● SOURCE DOCUMENT
========

Trans-PEFT: Transferable Parameter-Efficient Fine-Tuning on Evolving Base Models¶
Conference: ACL 2025
arXiv: 2506.06844
Code: https://github.com/gccnlp/Trans-PEFT
Area: Model Compression
Keywords: PEFT, LoRA Transferability, Base Model Evolving, FFN Knowledge Masking, Adapter
TL;DR¶
Trans-PEFT discovers that base model updates (e.g., Qwen2→Qwen2.5) primarily alter task knowledge stored in FFN layers while minimally affecting task patterns in Attention layers. Based on this insight, it proposes two strategies—intra-layer knowledge masking and cross-layer knowledge dropping—enabling PEFT modules trained on older versions to be directly transferred to newer versions without re-fine-tuning, yielding performance gains of up to 30%.
Background & Motivation¶
Background: PEFT (e.g., LoRA, Adapter) has become the mainstream method for fine-tuning LLMs, allowing a single base model to serve multiple users by dynamically switching PEFT modules. Base models undergo periodic updates (e.g., Qwen2→Qwen2.5, InternLM2→InternLM2.5) to refresh knowledge and enhance capabilities.

========

● RECORDS SUPPLIED
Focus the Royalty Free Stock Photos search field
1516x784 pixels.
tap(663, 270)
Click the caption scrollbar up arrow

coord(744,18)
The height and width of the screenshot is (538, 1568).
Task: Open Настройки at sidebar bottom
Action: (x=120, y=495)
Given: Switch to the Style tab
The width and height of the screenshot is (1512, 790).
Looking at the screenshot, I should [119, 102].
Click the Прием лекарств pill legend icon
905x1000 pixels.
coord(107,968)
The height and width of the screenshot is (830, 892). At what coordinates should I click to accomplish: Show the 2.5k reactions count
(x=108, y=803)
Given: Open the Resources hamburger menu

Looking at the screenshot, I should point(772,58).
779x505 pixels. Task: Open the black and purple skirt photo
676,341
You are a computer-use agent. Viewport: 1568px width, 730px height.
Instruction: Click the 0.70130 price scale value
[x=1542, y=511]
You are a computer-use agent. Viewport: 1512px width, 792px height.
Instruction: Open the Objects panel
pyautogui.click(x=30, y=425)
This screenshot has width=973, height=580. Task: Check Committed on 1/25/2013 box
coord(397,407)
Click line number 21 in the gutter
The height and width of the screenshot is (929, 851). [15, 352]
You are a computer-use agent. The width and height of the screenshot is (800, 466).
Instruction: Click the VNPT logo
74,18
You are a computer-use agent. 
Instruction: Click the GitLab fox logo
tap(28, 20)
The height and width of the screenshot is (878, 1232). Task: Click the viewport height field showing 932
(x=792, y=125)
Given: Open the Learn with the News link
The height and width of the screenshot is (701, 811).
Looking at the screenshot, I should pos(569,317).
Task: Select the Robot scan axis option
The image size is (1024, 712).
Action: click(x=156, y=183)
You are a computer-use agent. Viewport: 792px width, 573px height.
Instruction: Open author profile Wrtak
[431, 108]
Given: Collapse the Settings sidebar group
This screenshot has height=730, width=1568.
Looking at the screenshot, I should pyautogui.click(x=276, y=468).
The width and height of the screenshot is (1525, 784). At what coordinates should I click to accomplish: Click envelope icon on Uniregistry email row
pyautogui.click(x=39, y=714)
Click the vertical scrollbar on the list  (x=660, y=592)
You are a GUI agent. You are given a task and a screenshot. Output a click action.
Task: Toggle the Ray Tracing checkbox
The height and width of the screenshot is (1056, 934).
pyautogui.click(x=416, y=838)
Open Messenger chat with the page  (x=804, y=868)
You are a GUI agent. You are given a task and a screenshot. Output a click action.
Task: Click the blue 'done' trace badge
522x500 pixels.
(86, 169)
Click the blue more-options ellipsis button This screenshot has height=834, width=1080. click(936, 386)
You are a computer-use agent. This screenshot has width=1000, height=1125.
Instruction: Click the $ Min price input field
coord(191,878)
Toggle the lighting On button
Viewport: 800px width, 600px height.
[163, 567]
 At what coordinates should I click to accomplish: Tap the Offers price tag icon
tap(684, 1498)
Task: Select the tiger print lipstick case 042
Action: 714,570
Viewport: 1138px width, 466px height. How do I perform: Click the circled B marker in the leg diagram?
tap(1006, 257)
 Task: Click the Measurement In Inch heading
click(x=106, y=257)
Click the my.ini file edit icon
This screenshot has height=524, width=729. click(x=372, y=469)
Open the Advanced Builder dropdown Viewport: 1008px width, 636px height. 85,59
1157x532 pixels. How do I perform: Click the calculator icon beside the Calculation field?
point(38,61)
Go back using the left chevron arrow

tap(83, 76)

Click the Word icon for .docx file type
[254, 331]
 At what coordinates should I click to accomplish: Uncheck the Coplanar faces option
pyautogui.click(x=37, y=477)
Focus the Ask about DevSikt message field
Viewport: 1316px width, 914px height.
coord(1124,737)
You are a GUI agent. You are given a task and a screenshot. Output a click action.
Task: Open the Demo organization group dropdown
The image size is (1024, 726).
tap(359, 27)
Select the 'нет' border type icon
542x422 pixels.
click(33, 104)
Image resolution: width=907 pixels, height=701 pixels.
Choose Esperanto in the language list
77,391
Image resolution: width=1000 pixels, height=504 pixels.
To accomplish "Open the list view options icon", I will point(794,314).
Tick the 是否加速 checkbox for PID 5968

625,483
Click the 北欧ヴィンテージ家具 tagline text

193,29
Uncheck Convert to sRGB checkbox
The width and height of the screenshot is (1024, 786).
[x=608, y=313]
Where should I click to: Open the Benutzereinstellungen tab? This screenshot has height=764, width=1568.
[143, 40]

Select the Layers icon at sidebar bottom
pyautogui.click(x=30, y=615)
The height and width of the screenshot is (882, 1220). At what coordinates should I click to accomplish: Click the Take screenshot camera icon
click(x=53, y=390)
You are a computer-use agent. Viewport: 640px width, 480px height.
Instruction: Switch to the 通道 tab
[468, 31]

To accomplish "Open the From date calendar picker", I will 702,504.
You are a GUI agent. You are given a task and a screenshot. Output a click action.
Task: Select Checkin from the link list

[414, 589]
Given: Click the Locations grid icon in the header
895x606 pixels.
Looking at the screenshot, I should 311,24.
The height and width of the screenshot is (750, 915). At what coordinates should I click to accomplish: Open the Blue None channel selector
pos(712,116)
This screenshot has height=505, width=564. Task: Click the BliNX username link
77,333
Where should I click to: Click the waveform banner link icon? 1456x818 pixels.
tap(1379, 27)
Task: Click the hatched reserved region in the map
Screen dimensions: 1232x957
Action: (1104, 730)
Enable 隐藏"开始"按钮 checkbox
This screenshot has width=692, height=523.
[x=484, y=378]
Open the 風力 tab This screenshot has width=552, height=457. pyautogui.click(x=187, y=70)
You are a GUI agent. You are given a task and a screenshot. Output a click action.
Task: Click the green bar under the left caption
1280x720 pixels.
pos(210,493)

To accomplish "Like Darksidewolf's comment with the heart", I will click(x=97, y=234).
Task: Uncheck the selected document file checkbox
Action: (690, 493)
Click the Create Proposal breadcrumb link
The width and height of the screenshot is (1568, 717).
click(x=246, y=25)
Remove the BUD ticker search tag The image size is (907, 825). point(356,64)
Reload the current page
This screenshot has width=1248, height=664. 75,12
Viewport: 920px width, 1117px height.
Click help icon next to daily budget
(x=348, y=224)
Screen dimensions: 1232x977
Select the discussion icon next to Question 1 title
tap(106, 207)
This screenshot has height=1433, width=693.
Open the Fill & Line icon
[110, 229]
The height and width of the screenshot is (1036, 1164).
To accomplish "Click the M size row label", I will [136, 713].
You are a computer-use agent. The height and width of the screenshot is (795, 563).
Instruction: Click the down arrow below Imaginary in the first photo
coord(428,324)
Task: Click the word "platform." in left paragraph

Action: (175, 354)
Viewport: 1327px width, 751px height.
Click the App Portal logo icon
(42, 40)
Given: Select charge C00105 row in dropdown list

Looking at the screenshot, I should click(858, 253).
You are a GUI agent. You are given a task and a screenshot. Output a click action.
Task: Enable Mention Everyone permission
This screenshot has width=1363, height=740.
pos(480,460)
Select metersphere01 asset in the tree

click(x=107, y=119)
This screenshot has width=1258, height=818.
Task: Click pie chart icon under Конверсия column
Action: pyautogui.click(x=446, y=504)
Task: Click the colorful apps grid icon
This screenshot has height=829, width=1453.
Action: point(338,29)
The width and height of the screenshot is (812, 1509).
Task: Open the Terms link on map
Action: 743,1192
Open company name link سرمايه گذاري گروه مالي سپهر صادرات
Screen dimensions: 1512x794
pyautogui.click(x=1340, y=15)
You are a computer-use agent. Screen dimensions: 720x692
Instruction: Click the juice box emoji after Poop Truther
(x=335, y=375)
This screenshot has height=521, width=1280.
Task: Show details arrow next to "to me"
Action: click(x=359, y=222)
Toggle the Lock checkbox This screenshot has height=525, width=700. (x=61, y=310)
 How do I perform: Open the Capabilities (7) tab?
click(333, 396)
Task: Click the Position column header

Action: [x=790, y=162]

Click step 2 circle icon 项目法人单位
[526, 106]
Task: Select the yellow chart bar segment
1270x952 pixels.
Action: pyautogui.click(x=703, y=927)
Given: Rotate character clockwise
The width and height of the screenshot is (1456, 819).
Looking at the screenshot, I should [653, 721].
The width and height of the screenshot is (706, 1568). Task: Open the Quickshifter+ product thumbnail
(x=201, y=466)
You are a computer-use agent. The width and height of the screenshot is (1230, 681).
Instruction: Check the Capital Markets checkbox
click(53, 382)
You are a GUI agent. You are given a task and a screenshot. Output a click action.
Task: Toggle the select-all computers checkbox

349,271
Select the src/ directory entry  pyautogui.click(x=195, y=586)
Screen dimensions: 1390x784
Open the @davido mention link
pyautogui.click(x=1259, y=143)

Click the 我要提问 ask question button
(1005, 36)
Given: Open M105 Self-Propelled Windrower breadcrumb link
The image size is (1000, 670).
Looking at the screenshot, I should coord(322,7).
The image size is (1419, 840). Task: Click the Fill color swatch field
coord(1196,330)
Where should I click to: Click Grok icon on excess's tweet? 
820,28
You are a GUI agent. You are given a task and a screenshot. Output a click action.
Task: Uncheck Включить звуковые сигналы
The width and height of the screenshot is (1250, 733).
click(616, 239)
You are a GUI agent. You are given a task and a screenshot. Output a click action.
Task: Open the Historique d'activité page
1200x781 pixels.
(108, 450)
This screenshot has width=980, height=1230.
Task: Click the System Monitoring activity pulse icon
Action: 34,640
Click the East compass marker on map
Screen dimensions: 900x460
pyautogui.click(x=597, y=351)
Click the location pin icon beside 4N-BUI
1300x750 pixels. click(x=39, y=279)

========

● PROMPT 1
Using only the Trans-PEFT summary, decide whether each statement agrees with it. Answer yes or no for each, and quote the words from the summary that settle it.
(a) Base model updates mainly change task knowledge held in the Attention layers.
(b) PEFT modules trained on an older base model version can be moved to a newer version without fine-tuning them again.
(c) The paper was presented at ACL 2025.
● PROMPT 2
Continue the Trans-PEFT summary after its last sentence.

● RESPONSE BOX 1
(a) No: "primarily alter task knowledge stored in FFN layers while minimally affecting task patterns in Attention layers"
(b) Yes: "enabling PEFT modules trained on older versions to be directly transferred to newer versions without re-fine-tuning"
(c) Yes: "Conference: ACL 2025"

● RESPONSE BOX 2
Limitations of Prior Work: Following base model updates, PEFT modules fine-tuned on older versions suffer severe performance degradation (direct transfer fails). For large-scale deployments featuring numerous PEFT modules, re-fine-tuning incurs massive computational overhead and raises concerns regarding long-term storage and privacy of user data.
Key Challenge: PEFT modules form tight coupling with the FFN layers of the base model—PEFT learns to leverage specific knowledge storage patterns, whereas model updates inevitably alter these patterns.
Goal: Enable direct transfer of PEFT modules fine-tuned on older versions to newer versions without re-fine-tuning.
Key Insight: An analysis of inner activation distribution shifts before and after model updates reveals that task patterns in Attention layers remain stable across versions, while knowledge storage in FFN layers changes significantly. Consequently, PEFT should reduce its dependence on FFN knowledge and focus on capturing version-invariant task patterns in Attention layers.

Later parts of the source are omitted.